Authors: Jeffery Ruggeri and Sean Lamb

You are seeing an intoxicated patient in bed 6. He endorses drinking 9 beers plus some fireball, and is obviously intoxicated on your exam. There are no signs of trauma, and you are planning to monitor him for sobriety through the night. He becomes agitated, yelling from his room and requesting to leave. How will you approach this situation? 

  • Your initial approach to this patient to be attempting non-invasive de-escalation. Examples include verbal de-escalation, turning off the lights and minimizing other distractions, providing food, blankets, and other comfort items, showing force, and removing escalators from the situation.

The same patient from above does not respond to your initial de-escalation techniques. He is stumbling out of bed attempting to leave the emergency department, and is making threatening comments toward staff. How will you manage this situation? 

  • This situation would call for chemical restraint. Given the patient’s alcohol intoxication, it may be preferable to avoid benzodiazepines and preferentially use antipsychotics. Drug choices include haloperidol (2.5-10mg IM/IV), droperidol (2.5-5mg IM/IV), or olanzapine (10mg IM). Note that neither olanzapine or haloperidol are FDA approved for IV administration. Keep in mind that olanzapine can be given PO or SL as well.

What is the current recommendation regarding patient positioning if there is an air embolism present in the left ventricle? 

  • It is recommended that the patient be placed in supine positioning. For arterial air emboli, it is highly likely that the air will be propelled forward by arterial flow regardless of patient positioning. Therefore, it is recommended to place the patient in supine positioning as this is least likely to worsen cerebral edema which may occur as a result of air embolus within intracranial vasculature.

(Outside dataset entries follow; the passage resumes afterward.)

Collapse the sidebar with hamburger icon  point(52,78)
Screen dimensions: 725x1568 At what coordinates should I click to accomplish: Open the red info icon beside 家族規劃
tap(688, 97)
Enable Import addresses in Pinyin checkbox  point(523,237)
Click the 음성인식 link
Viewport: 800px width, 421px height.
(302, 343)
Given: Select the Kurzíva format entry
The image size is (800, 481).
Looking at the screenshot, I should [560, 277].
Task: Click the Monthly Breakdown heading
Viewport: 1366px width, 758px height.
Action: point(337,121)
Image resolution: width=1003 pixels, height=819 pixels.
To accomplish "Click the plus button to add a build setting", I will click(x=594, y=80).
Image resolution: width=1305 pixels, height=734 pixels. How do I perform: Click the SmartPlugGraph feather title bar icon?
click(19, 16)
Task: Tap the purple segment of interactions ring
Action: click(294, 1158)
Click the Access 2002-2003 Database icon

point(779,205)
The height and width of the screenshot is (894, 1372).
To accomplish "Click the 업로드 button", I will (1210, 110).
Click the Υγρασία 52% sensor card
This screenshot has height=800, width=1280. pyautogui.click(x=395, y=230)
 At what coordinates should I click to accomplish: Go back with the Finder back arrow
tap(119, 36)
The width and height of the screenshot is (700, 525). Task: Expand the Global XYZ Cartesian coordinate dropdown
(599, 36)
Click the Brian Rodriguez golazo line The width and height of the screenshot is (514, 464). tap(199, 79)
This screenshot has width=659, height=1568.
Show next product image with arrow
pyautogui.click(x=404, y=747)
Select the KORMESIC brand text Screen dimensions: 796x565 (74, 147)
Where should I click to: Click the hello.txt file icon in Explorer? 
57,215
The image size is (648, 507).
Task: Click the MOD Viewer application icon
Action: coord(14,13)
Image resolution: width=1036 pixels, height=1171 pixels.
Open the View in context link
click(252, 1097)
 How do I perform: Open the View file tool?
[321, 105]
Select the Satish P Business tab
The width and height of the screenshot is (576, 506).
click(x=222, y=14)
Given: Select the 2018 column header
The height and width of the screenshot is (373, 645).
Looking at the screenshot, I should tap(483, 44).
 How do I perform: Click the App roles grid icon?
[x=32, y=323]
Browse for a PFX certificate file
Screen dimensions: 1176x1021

    This is different from venous air embolism (if air was present in right ventricle). In that case, the recommendation would be to position the patient so that the right ventricular outflow tract was inferior to the right ventricle. This could be accomplished by positioning the patient in left lateral decubitus, Trendelenburg, or left lateral decubitus with head down.

What are the most common causes of air embolism?

  • Central line placement, neurosurgical or ENT procedures and penetrating injuries are common causes of air embolism.